The first time, I remember
waking up at nine in the morning, although it was still as dark as if it were five,
and panicking because I had a field trip that day and couldn't afford to be
late. My mom explained that school had
been cancelled due to the storm, which was boggling to me, because school had
never been cancelled. The field trip was
never rescheduled which was more upsetting to me than any other property damage
we might have suffered.
Four years later, I remember
lying in bed in the middle of the day, as dark as if it were night, and just
listening to the storm.

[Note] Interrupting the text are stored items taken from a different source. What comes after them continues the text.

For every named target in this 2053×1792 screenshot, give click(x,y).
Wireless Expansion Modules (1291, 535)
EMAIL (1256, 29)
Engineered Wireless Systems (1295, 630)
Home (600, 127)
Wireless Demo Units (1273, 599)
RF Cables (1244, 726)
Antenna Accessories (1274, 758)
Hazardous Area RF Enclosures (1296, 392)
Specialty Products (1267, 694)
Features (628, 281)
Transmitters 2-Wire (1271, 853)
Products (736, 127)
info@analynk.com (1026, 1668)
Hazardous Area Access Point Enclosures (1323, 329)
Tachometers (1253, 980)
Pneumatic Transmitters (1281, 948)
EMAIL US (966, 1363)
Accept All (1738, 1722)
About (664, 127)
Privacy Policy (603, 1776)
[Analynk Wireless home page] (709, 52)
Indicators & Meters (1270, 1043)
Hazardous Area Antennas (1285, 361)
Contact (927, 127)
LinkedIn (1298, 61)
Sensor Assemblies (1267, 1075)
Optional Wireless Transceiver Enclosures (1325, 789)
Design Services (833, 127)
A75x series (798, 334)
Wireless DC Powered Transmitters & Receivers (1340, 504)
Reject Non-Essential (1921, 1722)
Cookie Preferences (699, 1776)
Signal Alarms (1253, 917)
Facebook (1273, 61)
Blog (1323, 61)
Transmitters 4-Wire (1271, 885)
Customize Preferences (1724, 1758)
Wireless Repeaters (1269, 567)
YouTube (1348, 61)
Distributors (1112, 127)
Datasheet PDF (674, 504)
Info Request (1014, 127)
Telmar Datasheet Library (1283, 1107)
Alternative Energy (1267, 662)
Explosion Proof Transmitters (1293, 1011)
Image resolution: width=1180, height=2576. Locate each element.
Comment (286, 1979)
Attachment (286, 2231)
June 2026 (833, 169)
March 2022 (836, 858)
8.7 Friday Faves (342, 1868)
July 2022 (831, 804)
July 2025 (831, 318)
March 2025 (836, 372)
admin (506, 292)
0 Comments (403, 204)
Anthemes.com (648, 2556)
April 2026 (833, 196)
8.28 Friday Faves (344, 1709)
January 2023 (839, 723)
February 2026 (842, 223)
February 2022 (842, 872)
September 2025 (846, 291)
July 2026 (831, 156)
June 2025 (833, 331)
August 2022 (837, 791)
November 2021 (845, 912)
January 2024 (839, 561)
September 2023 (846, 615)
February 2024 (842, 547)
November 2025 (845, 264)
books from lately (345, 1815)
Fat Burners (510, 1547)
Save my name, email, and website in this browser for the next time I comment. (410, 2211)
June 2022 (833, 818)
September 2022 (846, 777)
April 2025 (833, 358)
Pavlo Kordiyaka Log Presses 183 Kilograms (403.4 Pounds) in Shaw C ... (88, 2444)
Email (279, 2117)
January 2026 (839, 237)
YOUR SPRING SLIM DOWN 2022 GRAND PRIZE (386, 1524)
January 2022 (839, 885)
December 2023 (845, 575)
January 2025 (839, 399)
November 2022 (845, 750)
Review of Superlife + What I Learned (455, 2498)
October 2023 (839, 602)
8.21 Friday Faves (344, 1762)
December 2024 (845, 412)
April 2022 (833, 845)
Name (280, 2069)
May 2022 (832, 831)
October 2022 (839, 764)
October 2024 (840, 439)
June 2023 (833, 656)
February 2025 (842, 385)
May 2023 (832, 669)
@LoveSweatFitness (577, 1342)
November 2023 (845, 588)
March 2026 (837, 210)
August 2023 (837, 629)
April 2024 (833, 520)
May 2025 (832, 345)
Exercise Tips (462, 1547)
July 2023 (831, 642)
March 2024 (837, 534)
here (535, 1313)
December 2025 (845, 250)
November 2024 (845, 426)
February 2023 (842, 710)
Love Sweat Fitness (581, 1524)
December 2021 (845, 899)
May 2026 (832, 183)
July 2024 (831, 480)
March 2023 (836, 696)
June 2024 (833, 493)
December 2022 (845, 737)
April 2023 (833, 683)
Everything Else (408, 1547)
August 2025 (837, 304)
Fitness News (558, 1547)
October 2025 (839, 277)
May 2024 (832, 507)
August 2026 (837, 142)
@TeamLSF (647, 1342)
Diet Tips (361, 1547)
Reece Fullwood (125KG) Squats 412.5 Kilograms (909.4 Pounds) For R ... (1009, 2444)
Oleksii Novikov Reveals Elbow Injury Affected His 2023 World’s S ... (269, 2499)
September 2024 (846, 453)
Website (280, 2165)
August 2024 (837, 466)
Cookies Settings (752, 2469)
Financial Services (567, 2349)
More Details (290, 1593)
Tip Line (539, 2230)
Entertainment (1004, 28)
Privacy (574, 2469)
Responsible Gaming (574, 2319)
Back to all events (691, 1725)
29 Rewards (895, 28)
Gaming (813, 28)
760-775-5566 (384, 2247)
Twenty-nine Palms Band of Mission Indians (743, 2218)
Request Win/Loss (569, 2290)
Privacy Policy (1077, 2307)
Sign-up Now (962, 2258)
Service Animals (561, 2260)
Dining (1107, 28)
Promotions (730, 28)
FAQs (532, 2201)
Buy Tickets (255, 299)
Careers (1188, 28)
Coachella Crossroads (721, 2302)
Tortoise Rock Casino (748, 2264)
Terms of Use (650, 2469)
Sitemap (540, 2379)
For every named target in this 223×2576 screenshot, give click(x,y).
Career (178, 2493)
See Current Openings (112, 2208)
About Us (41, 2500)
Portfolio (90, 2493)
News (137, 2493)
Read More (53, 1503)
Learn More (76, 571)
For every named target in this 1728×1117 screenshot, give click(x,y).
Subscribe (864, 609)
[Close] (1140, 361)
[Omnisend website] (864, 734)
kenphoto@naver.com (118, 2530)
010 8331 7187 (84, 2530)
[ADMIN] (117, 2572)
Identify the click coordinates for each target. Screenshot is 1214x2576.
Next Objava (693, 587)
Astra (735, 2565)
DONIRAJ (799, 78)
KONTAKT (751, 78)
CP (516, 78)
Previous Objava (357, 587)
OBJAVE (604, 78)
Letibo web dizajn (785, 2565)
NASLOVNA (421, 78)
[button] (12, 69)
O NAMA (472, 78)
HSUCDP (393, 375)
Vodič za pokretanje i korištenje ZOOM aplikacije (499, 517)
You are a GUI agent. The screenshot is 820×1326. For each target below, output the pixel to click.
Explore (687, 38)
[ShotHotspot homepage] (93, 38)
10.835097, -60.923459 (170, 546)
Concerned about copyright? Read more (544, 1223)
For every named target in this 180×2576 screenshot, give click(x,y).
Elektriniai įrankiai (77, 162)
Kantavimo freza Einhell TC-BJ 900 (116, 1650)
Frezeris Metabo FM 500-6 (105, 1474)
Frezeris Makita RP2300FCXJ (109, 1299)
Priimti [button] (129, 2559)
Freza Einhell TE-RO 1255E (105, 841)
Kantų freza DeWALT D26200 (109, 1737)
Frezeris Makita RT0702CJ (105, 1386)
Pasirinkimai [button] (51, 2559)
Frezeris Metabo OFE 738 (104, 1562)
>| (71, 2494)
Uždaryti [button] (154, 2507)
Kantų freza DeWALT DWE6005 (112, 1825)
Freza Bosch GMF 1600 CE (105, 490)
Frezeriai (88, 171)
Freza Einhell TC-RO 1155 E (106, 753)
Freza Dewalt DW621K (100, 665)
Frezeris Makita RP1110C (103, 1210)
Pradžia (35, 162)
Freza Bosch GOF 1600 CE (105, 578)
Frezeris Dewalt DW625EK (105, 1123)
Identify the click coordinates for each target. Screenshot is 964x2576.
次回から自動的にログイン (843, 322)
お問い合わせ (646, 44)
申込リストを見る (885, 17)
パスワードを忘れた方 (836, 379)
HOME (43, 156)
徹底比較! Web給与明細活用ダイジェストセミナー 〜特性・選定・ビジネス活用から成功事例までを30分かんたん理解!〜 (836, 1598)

My brother got
me out of bed to go and stand on the front porch to watch the wind blow sticks
around until the wind suddenly died, and we walked out into the yard to see the
blue sky of the eye above us.
The next year the power was
out for six days, and school was out for ten. I helped clean sticks out of the
street, and went over to my friend’s house so that I could shower not by candlelight,
and with actual heated water.
Now, I'm lying in bed even
though it’s not yet eight. I'm watching TV as long as I can before we
inevitably lose power. Every now and
then I'm staring out the window in awe of just how strong the wind seems to be.
I'm trying not to stress out over things I can't control, like whether or not I
have work tomorrow and how I’ll get there if I do--mostly just hoping that I
don't have to go into work at all.
And throughout it all
wishing that I was in Virginia Beach.